MPEC and its working groups and task forces are well into the $150 million implementation effort to add a bundle of services that will centralize day-ahead and real-time unit commitment and dispatch. Markets+ offers Western entities an alternative to CAISO’s Extended Day-Ahead Market as the two grid operators develop regional markets where none existed before.

“What we’re contemplating here is a huge improvement over the status quo, but I’m hopeful that someday, we’ll get to the more optimal use of the transmission system,” Western Power Trading Forum Executive Director Scott Miller said. “I appreciate what SPP is doing. We believe that this is going to go relatively smoothly. … But for a lot of people, this is one of those areas where it’s like, ‘We’re going to watch to see how this operates.’”
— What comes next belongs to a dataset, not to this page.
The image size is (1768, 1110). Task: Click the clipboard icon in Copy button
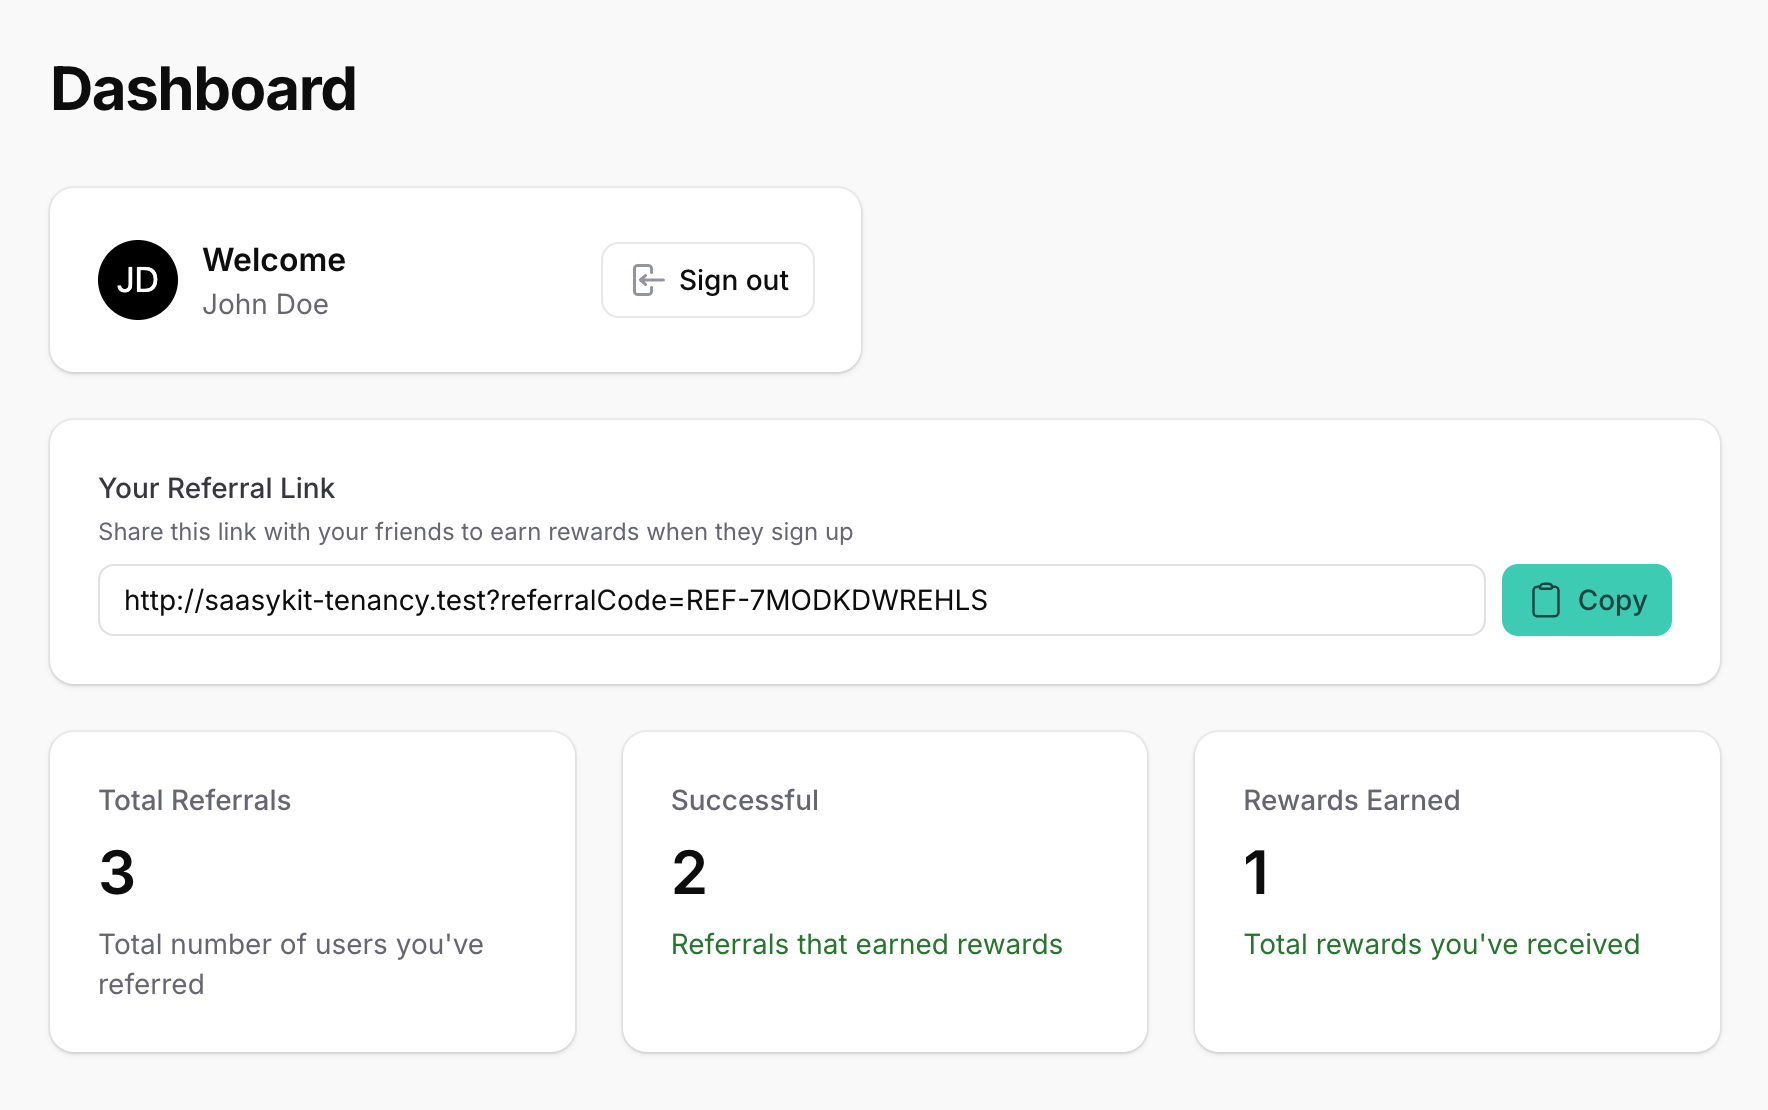[1545, 600]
Two working groups brought the draft protocols forward. The Markets+ Resource Advocacy Task Force incorporated four outstanding parking lot items into the protocols, including adjustments to the appropriate must-offer calculation for storage resources that are self-committed to charge.

The task force will spend 2026 working on two more parking lot items and addressing any new developments that emerge from the Western Power Pool’s Western Resource Adequacy Program. (See WRAP Wins Commitments from 16 Entities.)

The Markets+ Design Working Group (MDWG) added market transfer, balancing authority area constraints and violation relaxation limits to the protocols. They would optimize market flows between BAs, using an e-tag framework for source and sink that defines the system limits in optimizing each interval.

The work represents an “early alignment” between the MDWG and SPP staff ahead of the broader design buildout, said Xcel Energy’s Nick Detmer.

Jim Gonzalez, SPP’s senior director of seams and Western services, said the interface portion of the protocols gets into “some of the deep nuts and bolts of the technical implementation” of the approved tariff.

“Version 1 of the protocols generally covers all the business practices of the approved tariff language from [January 2025] … where we really need that starting point to fully appreciate as we move in through this implementation effort,” he said. “A lot of the structure is correct. It’s in place. It’s really not going to change what we’re talking about as all the extra work is really fine-tuning.”

The protocols now go to the Interim Markets+ Independent Panel, composed of three SPP board members, for its consideration Jan. 6.